EXERCISE PROMPT: Gather every line below where "checkbox" appears.

Extracted data entries:
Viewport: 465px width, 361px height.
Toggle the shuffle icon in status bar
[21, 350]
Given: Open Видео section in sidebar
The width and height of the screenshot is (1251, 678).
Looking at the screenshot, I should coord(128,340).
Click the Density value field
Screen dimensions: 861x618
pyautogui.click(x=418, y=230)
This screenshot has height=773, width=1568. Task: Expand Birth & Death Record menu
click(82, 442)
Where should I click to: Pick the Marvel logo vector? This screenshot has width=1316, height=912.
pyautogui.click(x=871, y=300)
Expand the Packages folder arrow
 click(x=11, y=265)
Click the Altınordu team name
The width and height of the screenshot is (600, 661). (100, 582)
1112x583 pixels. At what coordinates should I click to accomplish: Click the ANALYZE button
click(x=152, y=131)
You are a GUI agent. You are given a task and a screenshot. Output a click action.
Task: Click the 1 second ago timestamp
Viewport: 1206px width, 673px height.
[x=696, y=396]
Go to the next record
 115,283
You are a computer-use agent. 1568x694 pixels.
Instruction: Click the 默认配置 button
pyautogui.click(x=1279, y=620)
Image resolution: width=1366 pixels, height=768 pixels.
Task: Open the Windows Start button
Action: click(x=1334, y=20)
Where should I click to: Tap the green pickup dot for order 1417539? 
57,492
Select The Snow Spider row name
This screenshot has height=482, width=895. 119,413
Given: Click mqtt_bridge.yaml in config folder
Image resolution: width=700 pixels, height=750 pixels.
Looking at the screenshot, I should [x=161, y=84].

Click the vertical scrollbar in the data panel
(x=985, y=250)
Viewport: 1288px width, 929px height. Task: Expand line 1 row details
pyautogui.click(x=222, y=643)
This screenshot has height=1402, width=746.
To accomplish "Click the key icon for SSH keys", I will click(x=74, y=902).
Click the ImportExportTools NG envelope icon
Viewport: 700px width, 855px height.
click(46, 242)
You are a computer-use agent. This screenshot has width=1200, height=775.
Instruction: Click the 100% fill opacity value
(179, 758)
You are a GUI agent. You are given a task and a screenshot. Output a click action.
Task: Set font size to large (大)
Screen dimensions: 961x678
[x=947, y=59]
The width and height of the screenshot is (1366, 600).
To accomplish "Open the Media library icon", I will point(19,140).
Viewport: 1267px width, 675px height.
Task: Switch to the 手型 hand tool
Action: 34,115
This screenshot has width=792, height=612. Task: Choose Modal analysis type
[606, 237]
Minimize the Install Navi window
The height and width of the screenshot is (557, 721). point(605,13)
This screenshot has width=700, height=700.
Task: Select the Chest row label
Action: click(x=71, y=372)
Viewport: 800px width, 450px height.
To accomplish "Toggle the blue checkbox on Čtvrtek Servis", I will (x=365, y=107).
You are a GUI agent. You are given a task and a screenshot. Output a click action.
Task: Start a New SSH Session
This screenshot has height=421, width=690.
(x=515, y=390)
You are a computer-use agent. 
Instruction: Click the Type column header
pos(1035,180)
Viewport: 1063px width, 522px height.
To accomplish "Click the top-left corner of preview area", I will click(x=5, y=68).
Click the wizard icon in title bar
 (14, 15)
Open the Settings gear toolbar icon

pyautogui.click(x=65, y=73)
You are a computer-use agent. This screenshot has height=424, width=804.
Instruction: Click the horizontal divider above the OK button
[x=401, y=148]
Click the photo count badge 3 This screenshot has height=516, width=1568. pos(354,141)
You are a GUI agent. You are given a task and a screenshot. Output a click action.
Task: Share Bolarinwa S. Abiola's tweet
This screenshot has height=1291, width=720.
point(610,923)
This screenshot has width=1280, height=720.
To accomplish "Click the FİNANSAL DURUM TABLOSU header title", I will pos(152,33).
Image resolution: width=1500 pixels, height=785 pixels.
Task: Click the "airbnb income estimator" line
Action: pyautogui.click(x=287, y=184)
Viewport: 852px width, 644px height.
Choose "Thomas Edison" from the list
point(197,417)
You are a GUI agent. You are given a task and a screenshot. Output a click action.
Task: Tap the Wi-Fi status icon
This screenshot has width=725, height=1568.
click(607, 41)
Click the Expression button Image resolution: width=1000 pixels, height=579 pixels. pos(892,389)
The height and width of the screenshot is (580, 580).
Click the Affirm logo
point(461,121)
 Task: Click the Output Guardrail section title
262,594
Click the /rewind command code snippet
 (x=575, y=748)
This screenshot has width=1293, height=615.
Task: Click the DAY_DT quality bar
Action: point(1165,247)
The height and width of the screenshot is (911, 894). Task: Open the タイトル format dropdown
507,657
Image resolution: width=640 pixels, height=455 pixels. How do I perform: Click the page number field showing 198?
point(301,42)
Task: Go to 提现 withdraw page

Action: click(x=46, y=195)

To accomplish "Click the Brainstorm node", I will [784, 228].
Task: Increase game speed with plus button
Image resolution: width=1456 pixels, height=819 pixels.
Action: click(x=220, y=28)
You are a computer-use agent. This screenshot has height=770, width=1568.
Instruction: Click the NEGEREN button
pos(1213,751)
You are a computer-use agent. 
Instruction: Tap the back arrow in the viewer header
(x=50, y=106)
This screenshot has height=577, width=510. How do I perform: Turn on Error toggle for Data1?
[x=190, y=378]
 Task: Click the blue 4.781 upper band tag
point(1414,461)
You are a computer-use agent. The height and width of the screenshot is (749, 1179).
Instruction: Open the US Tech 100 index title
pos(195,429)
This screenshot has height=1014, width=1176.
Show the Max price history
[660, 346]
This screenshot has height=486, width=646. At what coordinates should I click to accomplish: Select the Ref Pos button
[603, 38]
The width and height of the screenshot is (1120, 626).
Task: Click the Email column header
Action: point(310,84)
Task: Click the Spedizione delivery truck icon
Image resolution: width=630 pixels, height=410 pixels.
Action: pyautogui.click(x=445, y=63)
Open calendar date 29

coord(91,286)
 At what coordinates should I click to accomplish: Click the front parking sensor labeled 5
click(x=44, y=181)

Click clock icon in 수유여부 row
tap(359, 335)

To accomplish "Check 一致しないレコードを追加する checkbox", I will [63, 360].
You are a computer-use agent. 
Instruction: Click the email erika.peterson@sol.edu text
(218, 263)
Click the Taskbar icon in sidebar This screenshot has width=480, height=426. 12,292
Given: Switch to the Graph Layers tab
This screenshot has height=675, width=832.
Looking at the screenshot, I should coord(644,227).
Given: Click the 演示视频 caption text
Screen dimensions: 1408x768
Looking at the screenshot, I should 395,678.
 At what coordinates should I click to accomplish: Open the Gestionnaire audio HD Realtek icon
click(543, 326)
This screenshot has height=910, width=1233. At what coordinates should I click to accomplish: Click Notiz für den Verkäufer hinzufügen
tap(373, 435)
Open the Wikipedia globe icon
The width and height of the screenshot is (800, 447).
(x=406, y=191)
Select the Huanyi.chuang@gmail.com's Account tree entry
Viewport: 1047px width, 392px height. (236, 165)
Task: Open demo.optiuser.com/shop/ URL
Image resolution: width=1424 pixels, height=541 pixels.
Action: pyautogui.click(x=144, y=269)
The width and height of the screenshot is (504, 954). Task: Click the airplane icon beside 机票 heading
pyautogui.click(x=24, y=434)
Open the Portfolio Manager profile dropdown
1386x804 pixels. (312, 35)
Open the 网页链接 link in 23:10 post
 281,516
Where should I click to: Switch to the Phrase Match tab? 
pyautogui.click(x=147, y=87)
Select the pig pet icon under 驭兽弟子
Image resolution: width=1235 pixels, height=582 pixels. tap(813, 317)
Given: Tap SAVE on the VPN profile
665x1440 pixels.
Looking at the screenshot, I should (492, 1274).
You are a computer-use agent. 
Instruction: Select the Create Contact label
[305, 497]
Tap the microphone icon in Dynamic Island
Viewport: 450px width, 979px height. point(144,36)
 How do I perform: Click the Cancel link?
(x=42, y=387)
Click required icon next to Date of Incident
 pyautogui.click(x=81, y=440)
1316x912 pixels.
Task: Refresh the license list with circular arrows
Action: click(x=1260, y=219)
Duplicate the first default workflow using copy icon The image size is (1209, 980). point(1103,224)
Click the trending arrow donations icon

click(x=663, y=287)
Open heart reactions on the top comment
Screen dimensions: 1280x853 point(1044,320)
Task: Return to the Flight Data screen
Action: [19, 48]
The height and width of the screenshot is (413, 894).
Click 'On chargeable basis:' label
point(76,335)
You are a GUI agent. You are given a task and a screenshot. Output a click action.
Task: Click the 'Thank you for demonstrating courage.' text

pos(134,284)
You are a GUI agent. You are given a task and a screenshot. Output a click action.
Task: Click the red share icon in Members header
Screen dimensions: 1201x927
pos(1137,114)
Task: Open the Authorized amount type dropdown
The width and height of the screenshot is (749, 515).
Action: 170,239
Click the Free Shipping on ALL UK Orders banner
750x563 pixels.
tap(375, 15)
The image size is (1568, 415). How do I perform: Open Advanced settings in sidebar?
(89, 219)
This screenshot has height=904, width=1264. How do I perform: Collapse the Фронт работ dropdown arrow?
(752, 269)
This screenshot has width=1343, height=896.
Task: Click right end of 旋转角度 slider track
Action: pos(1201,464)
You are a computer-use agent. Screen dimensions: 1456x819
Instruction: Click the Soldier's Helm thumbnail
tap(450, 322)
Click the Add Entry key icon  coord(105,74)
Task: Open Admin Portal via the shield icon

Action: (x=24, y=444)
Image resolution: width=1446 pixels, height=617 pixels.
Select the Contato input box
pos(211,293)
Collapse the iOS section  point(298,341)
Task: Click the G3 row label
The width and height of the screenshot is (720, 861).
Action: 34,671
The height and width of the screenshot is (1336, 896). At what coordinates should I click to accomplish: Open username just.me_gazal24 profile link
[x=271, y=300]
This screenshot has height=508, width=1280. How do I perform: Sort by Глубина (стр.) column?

EXERCISE ANSWER:
To accomplish "Toggle the blue checkbox on Čtvrtek Servis", I will (x=365, y=107).
To accomplish "Check 一致しないレコードを追加する checkbox", I will [63, 360].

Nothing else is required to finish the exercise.